We provide herein evidence that allergen-induced pleural exudation is selectively down-regulated in rats which are experiencing an ongoing eosinophilic but not a neutrophilic inflammatory response. The distinct role of eosinophils in the observed suppression was emphasized by chemical and immunological blockade of the eosinophil accumulation, which clearly restored the sensitivity to the allergen. Admitting that eosinophil infiltration and allergen-evoked exudation are inversely correlated, it is remarkable that a small increment in the former is sufficient to down-regulate the latter. This suggests that such an immunoregulatory role of eosinophils could easily take place in the microenviroment of an allergic inflammatory reaction. Furthermore, our results suggest that PGE2 seems to be implicated in the eosinophilia-related attenuation of the allergic pleurisy, in a mechanism which is probably dependent on the activation of cyclic AMP signalling pathway.

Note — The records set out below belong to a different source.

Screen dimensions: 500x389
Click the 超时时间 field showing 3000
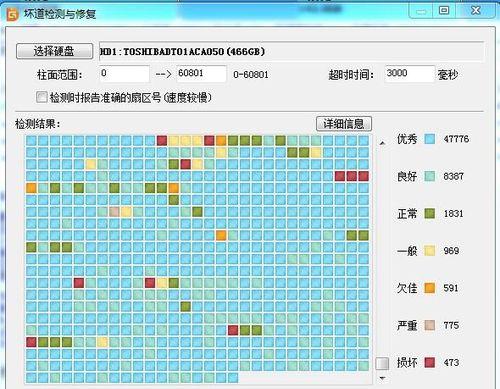(x=410, y=74)
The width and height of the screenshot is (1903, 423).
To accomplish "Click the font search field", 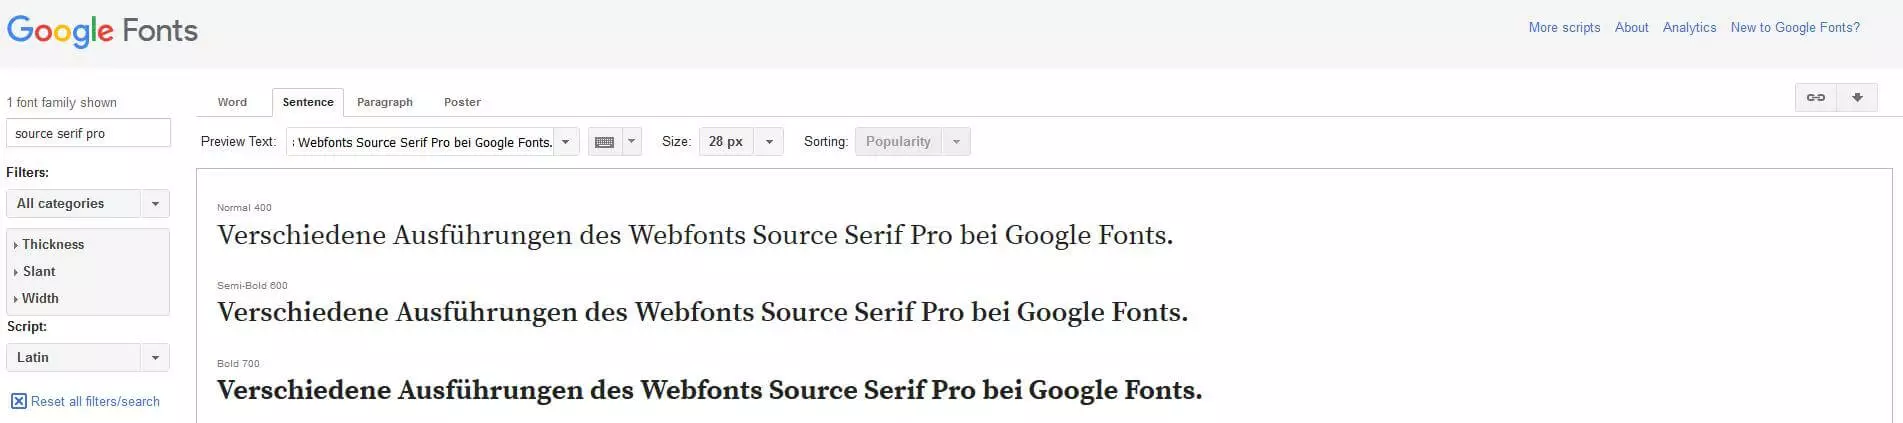I will pos(88,133).
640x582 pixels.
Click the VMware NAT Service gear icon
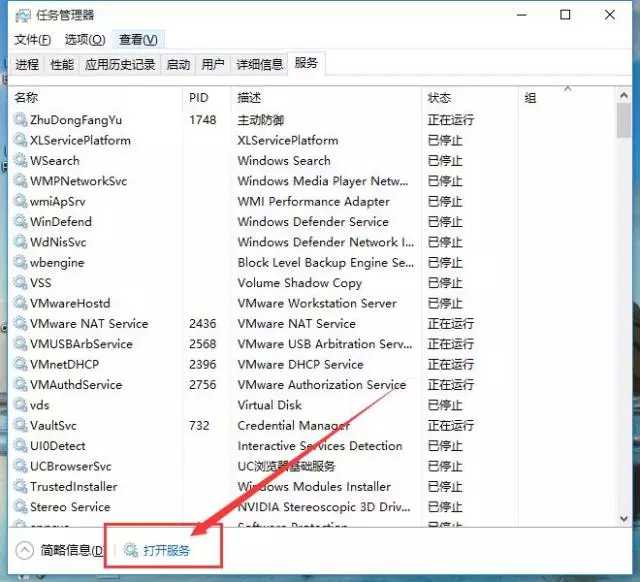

Nevertheless, there is no plausible reason for thinking that eosinophils have only one function, so we should not discard the possibility that, under particular conditions, eosinophils might have their immunomodulatory activity impaired. A defect in the eosinophil ability to provide immunomodulatory mediators - like PGE2 - might be a possible explanation for the apparent duality of the eosinophil function.